Correspondence: Dr VCO Njar, University of Maryland School of Medicine, Department of Pharmacology and Experimental Therapeutics, Baltimore, MD, 21201-1559, USA. E-mail: vnjar001@umaryland.edu

Received 5 November 2007; Revised 14 February 2008; Accepted 19 February 2008; Published online 18 March 2008.

Abstract

Combining drugs, which target different signalling pathways, often decreases adverse side effects while increasing the efficacy of treatment. The objective of our study was to determine if the combination of our novel atypical retinoic acid metabolism-blocking agent (RAMBA) VN/66-1 and a promising histone deacetylase inhibitor N-(2-aminophenyl)4-[N-(pyridine-3-yl-methoxy-carbonyl)aminomethyl]benzamide (MS-275) would show enhanced antineoplastic activity on human PC-3 prostate cancer cells/tumours and also to decipher the molecular mechanisms of action. The combination of VN/66-1+MS-275 was found to be synergistic in inhibiting PC-3 cell growth, caused cell cytostaticity/cytotoxicity and induced marked G2/M phase arrest and apoptosis.

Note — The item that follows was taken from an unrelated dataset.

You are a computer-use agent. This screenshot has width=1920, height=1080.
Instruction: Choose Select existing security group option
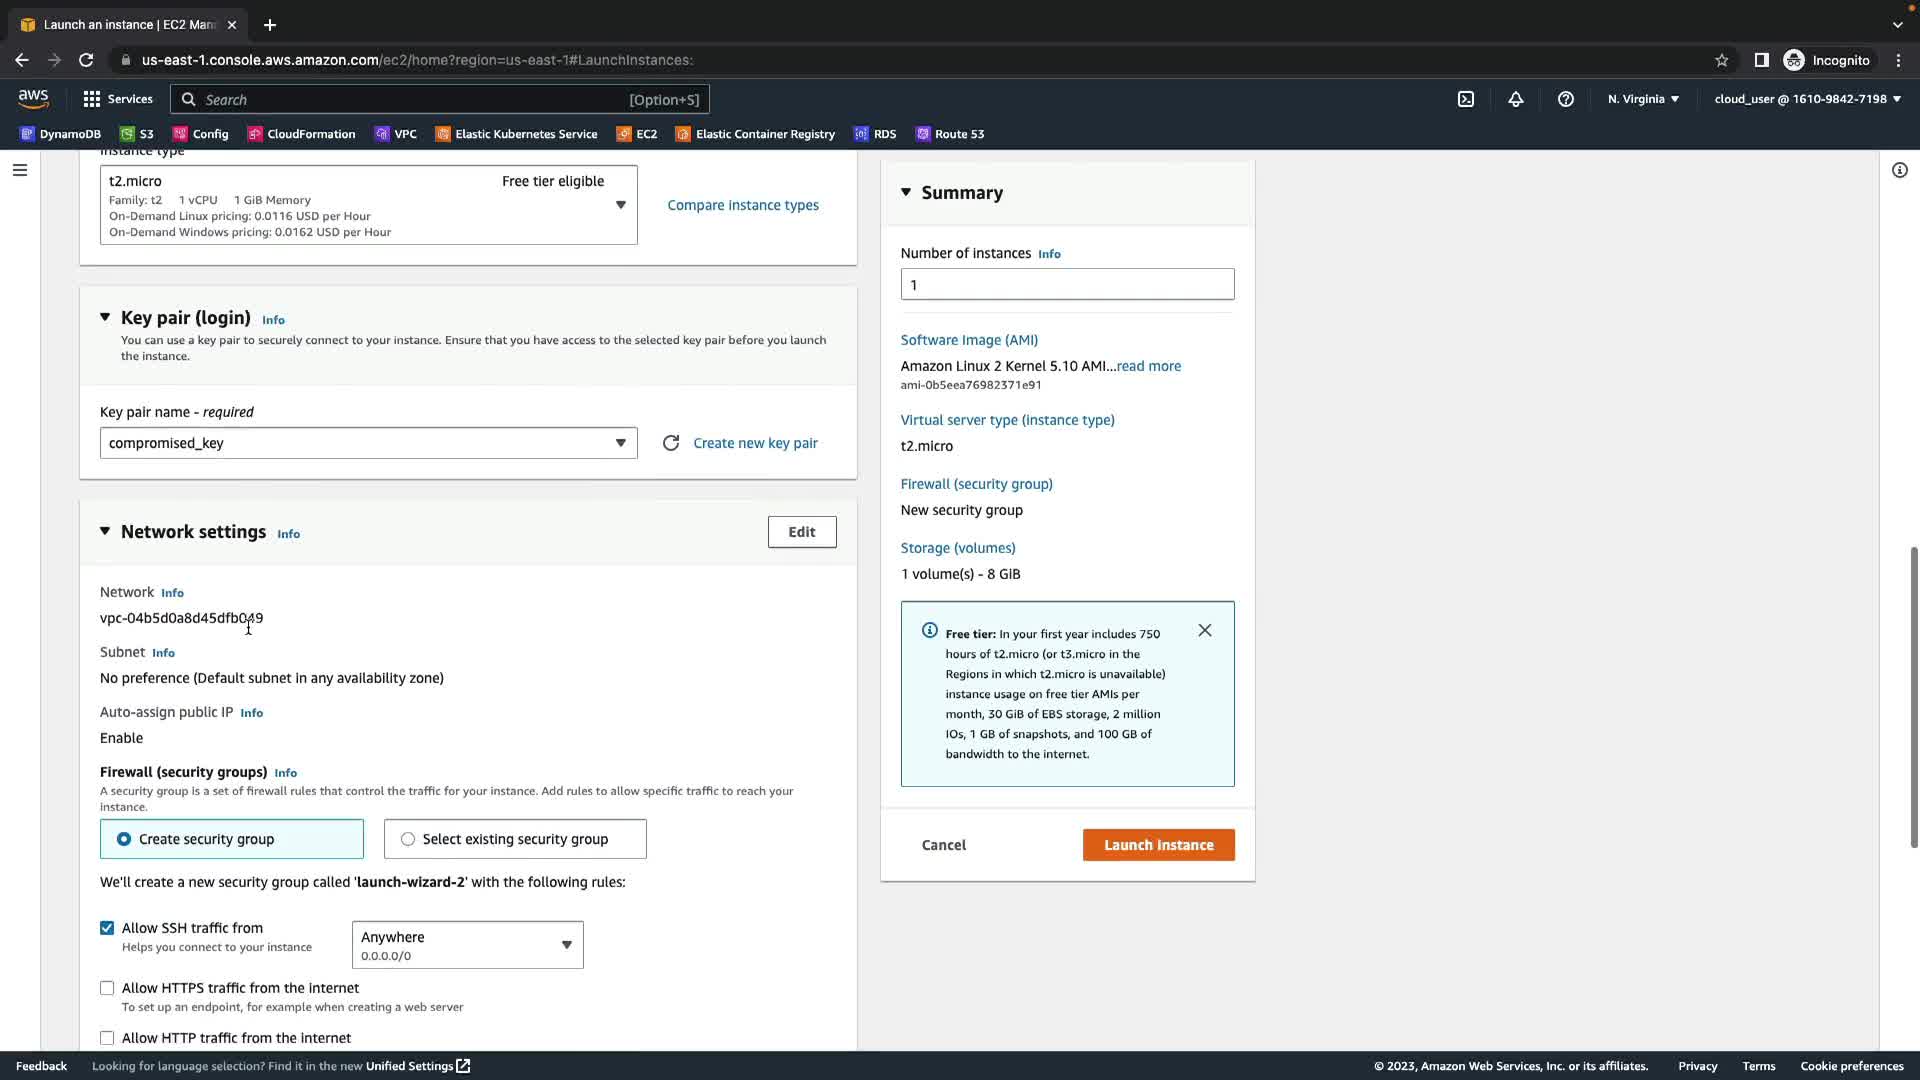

In mice with well-established PC-3 tumours, VN/66-1 (5 and 10 mg kg^-1 day^-1) caused significant suppression of tumour growth compared with mice receiving vehicle alone. Furthermore, treatment with VN/66-1 (10 mg kg^-1 day^-1)+MS-275 (2.5 mg kg^-1 day^-1) for 18 days resulted in an 85% reduction in final mean tumour volume compared with control and was more effective than either agent alone. Mechanistic studies indicated that treatment of PC-3 cells/tumours with VN/66-1+MS-275 caused DNA damage (upregulation of H2AX), hyperacetylation of histones H3 and H4, upregulation of retinoic acid receptor-, p21^WAF1/CIP1, E-cadherin, and Bad and downregulation of Bcl-2. These data suggest that the mechanism of action of the combination of agents is DNA damage-induced p21 activation, resulting in inhibition of the Cdc2/cyclin B complex and accumulation of cells in G2/M phase. In addition, the combination caused modulation and induction of apoptosis. These results suggest that VN/66-1 or its combination with MS-275 may be a novel therapy for the treatment of prostate carcinoma.